After Obama's electoral victory
in November 2008, Axelrod, who had been the president
and sole shareholder of AKP&D since 1985, sold his interest in
the company and became a senior
advisor to President Obama. As such, his influence over Obama
continued to grow. The
Politico
reported:
“There are no limits on his roles inside the Obama administration….
Axelrod is now a pillar for Barack Obama.” The New
York Times
referred
to
Axelrod as the “President's Protector,” the man “who sits
closest to the Oval Office.”
During the healthcare-reform
debates of 2009-10, AKP&D profited
greatly from Obama's effort to pass the legislation.

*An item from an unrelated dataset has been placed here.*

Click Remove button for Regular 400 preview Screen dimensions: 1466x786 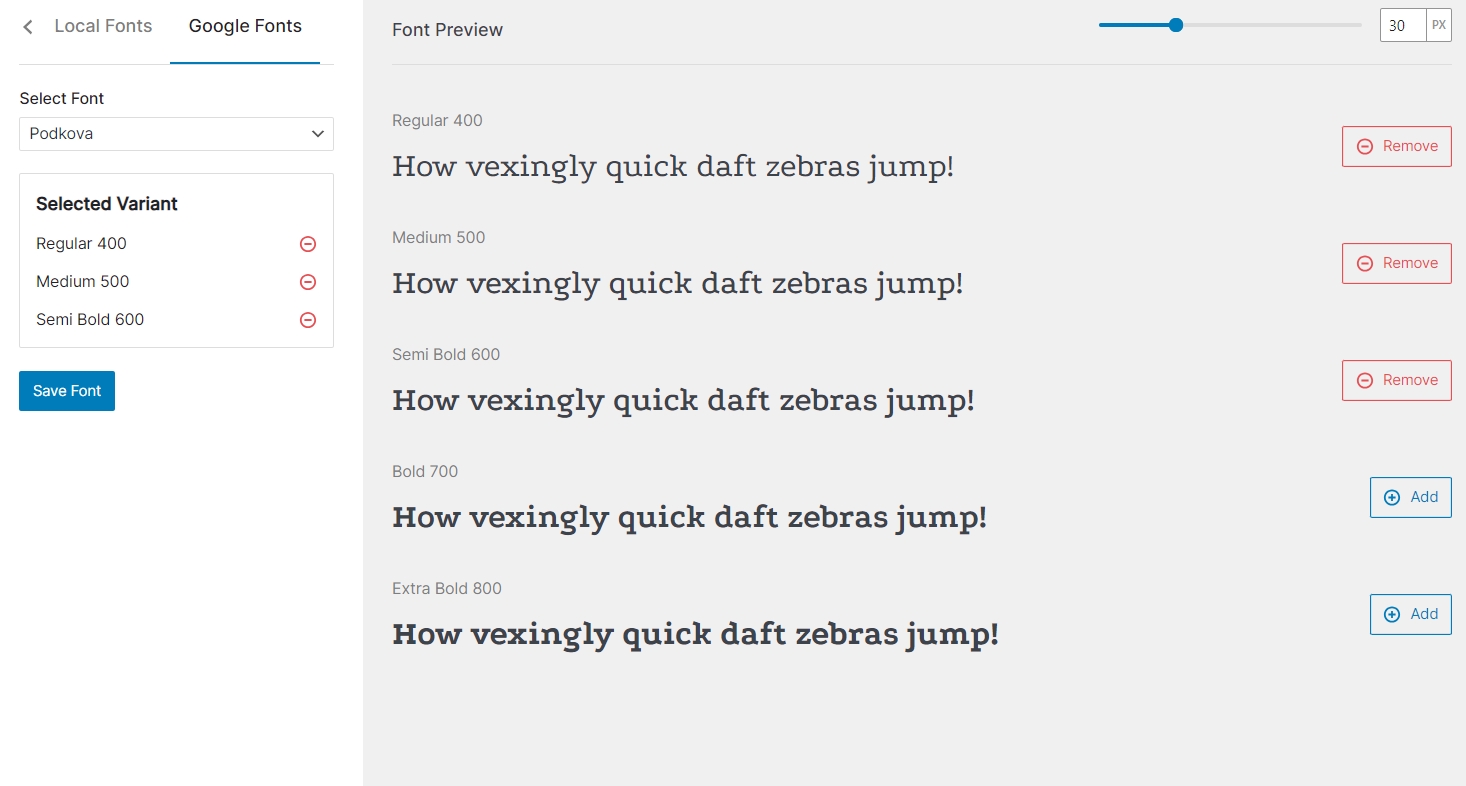pyautogui.click(x=1396, y=146)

In 2009 alone,
Health Economy Now, a coalition that was promoting an overhaul of
America's healthcare system, paid AKP&D and GMMB a combined $12
million for their advertising services (producing and placing
ads).
On January 28, 2011, Axelrod
left his advisory post in the White House in order to become the
communications
director for Obama's re-election
bid.
Announcing that this would be the final political campaign for which
he would work as an advisor, Axelrod told
the media: “I have one campaign left, and it is going to be to try
to elect a guy who I think is a great president.”
Vis
à vis
the strategy he planned to employ on Obama's behalf, Axelrod pledged
from the outset: “I'm going to do exactly what I did last time.”
And indeed, he was true to his word. When former Massachusetts
Governor Mitt Romney eventually emerged as the Republican challenger,
Axelrod aggressively portrayed him as the living embodiment of
heartless greed: “He [Romney] was very, very good at making a
profit for himself and his partners but not nearly as good [at]

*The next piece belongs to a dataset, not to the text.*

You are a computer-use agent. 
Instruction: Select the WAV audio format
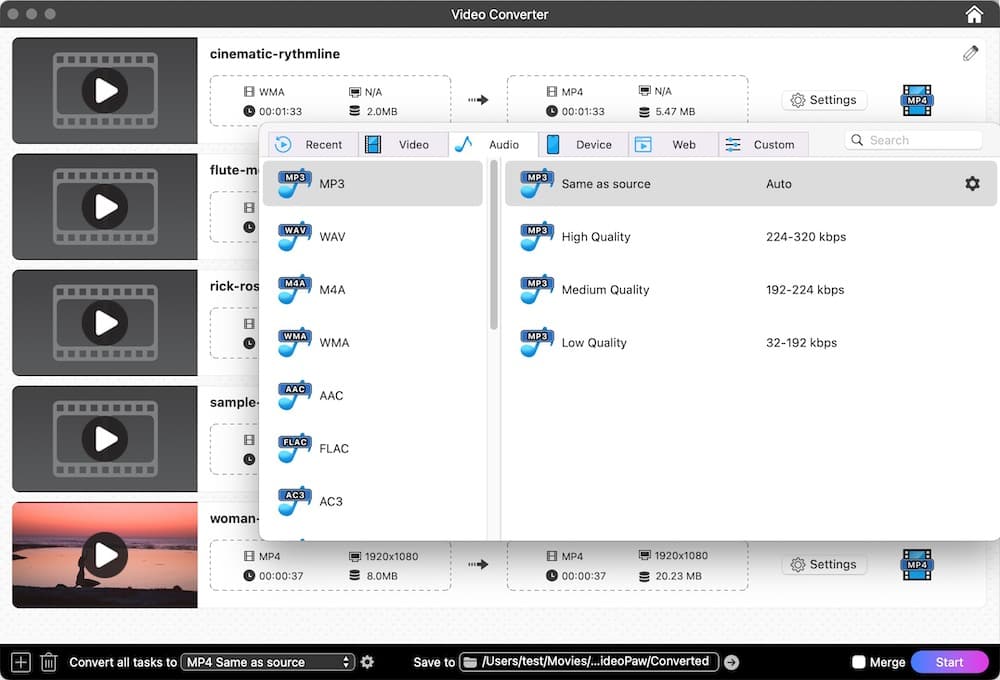330,236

saving jobs for communities. He is very much the profile of what
we've seen in the last decade on Wall Street.” Axelrod further
derided Romney as a “corporate raider” who had outsourced “tens
of thousands of jobs,” “closed down more than 1,000
[businesses],” taken “twelve companies to bankruptcy,” and
“made hundreds of millions of dollars” for himself in the
process.
On July 4, 2012, Axelrod posted the following four items on Twitter, for the purpose of raising suspicions about Mitt Romney's ethics:
- "Astonishing story about Mitt's Bermuda tax shelter and his efforts to keep it secret, apparently skirting MA law."
- "A Swiss bank account. A dozen funds in the Cayman Islands. And now, a Bermuda tax shelter he failed to report."
- "How many of these revelations will it take for the media to demand a full accounting of Mitt's tax returns and finances?"
- "Or will his campaign continue to stonewall and keep him secure within the MPP--the Mittness Protection Program?"
In January 2013, two months after Barack Obama's re-election, Axelrod was named as an advisor to the newly formed Organizing For Action.
In February 2013, NBC News hired Axelrod as a senior political analyst to contribute to broadcasts on both NBC News and the cable network MSNBC.